Construction Act Notices
In November 2011 I uploaded a power point presentation that I had presented to clients concerning the key changes that had been made to the Construction Act. To read these slides please follow this link
I was in 2011 of the opinion that the most significant change was the consequences where a party failed to respond to a Default Payment Notice; in this situation the amount claimed is the amount due – no argument, no defence, it has to be paid.
Default Payment Notice are served by a contractor when an employer fails to comply with his obligation to advise of an amount due. The contractor basically says I consider the amount due as [£100,000] and should go on to explain why; the Construction Act sets out exactly what the Default Payment Notice has to contain in order to be valid. If a valid “Pay Less” notice is not served by the employer in response then the amount contained in the Default Payment Notice has to be paid regardless of whether the contractor’s claim has merit or not. The employer has to pay that which has fallen due and reclaim any overpayment in subsequent valuations.
It is important to note that if the contract entitles the contractor to make application for payment (many standard forms and bespoke forms do) then this application is capable of amounting to a Default Payment Notice where the employer fails to advise of the amount due. The wisdom of bespoke terms providing for applications is therefore questionable unless an employer has adequate procedures to ensure he can respond to each application served. Conversely if you are the party being paid then you should always ensure that applications are submitted in a format that are capable of amounting to Default Payment Notices.

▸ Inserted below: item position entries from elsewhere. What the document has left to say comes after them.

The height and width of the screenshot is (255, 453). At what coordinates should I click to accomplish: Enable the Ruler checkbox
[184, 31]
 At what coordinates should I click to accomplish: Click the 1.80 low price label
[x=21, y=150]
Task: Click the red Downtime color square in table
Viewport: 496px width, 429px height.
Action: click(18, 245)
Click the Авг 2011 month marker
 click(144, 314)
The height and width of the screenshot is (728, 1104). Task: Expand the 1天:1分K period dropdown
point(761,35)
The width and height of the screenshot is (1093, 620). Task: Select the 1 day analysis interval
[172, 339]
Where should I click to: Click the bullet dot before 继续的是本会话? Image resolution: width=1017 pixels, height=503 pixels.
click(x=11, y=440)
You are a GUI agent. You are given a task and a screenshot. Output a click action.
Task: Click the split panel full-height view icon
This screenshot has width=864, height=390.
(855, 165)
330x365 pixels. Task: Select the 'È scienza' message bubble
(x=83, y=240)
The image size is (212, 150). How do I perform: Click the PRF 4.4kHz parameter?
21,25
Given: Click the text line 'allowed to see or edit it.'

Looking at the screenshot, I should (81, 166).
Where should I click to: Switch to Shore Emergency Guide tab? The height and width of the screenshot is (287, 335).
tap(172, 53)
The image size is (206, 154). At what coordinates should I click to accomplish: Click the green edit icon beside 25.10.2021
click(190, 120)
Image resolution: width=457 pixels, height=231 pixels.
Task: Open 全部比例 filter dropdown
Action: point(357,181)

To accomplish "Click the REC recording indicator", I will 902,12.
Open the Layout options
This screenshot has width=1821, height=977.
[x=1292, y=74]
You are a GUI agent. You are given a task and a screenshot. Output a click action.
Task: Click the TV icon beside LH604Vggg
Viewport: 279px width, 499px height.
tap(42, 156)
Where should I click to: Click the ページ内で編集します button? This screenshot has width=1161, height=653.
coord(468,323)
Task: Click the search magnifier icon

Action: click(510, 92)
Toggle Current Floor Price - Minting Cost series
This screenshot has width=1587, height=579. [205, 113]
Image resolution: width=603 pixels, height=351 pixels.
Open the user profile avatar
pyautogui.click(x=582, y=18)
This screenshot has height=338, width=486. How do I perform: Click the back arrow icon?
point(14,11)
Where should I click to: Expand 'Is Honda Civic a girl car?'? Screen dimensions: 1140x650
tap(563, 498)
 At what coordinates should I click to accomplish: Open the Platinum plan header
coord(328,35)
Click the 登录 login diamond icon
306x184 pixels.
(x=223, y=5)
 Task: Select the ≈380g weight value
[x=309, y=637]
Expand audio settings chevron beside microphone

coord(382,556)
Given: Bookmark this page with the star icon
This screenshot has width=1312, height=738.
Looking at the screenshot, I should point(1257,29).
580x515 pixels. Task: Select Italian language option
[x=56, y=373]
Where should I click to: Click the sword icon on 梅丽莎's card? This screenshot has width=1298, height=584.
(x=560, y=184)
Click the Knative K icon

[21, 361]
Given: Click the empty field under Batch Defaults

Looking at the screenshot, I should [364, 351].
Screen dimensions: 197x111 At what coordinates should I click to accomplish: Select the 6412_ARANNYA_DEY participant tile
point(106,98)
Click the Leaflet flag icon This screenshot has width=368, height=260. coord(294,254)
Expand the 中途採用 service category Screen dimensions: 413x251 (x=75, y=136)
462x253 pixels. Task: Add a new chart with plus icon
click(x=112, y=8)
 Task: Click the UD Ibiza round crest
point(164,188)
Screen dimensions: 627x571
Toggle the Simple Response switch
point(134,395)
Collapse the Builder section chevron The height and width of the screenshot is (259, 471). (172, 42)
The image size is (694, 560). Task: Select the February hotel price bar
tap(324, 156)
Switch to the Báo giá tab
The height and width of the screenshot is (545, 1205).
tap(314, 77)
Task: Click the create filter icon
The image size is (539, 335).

It is also worth bearing in mind contracts which are governed by the Scheme. It may well be that the contract is oral or there are no formal recorded terms save price, scope and programme; in this situation the contractor would be entitled to rely on the Scheme to serve its Default Payment Notices and again the amount applied for would be the amount that has to be paid.
Does it matter in the situation where there are interim payments and the amount can just be clawed back in subsequent applications? I think it does and particularly so as you approach the end of the programme. The employer is not only at risk of never seeing its money again but also the dynamics of any final account discussions can be altered because the contractor and not the employer holds the cash.
With all the above in mind my only surprise is that it has taken nearly 18 months before I have seen a dispute exactly on this matter. We recently advised a client to adjudicate simply on the fact that there was no Payless Notice and therefore the amount due in the Default Payment Notice was due. My advice was to not even bother putting forward a substitute argument of asking the adjudicator to value the application: why incur the cost of inviting the adjudicator to consider something that was not necessary? Why incur the cost of having to respond to the other side’s valuation when this was not necessary?
The other side realised the futility of resisting the adjudication and just paid up!